The total amount of capital that firms can acquire and use depends on the total quantity of financial capital. This quantity is a stock, a quantity at a point in time. The stock of financial capital depends on the amounts of that households have saved in previous years. Saving is the flow, a quantity per year that adds to the stock of financial capital.
The most important factors determining the household's savings are current income and expected future income and let's not forget the interest rate.

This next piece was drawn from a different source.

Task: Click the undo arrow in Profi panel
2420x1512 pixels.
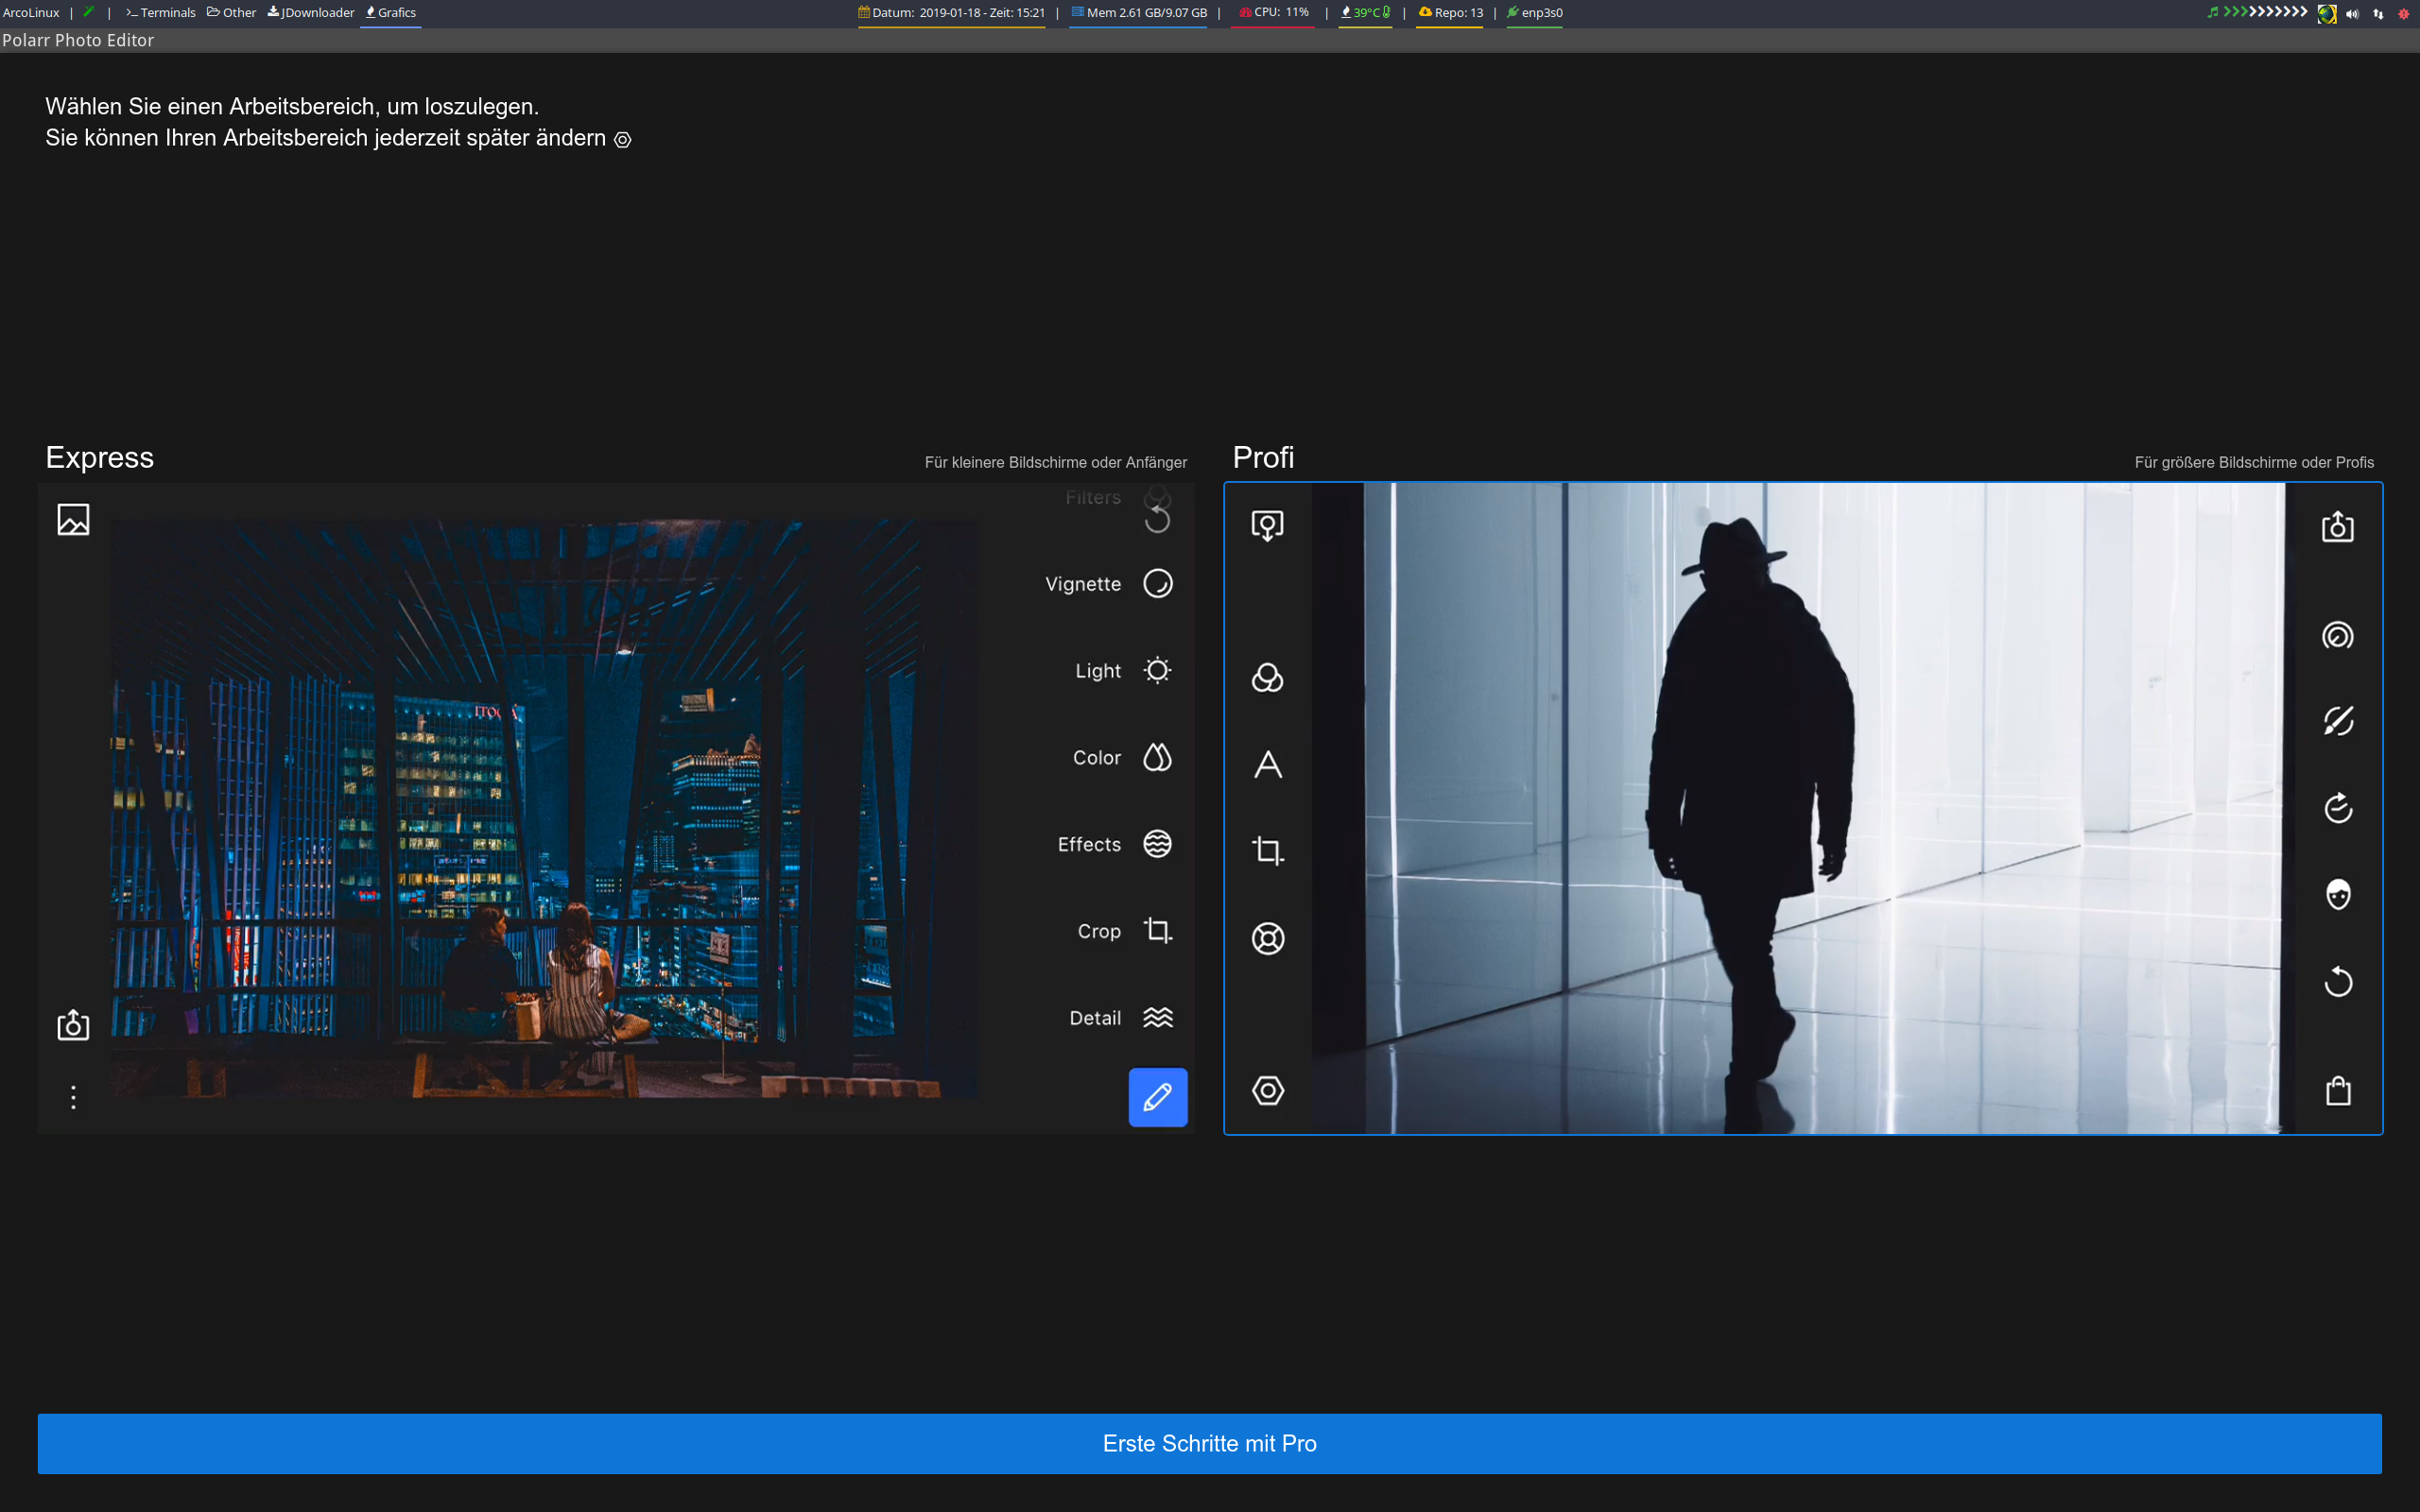Action: (x=2337, y=981)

A household with the current income that is low compared with its expected future income saves little and might even have a negative saving. A household with the current income that is high compared with its expected future income saves a great deal in the present in order to be able to consume more in the future. The Stage in the household's life cycle is the main factor influencing whether current income is high or low compared with expected future income. Young households050-632 typically have a low current income compared with the expected future income, while older working households have a high current income relative to their expected future income. The consequence of this pattern in income over the life cycle is that young people have negative saving and older working people are positive saving. Thus the young incur debts such as consumer credit to acquire durable goods and to consume more than their income, while older working people save and accumulate assets often in the form of pension and life insurance arrangements to provide for their retirement years.
The interest rate is the opportunity cost of consuming in050-676 the current year rather than in the following year. If the interest rate is 10% a year, $100.00 consumed in the current year costs hundred and $10.00 of consumption in the following year. So by consuming hundred dollars in the current year rather than in the following year, consumption falls by $10.00 or 10% of current consumption. Equivalently, $100.00 saved not consumed in the current year brings the possibility of increasing consumption by $110.00 in the following year, a net increase in consumption of $10.00 or 10%.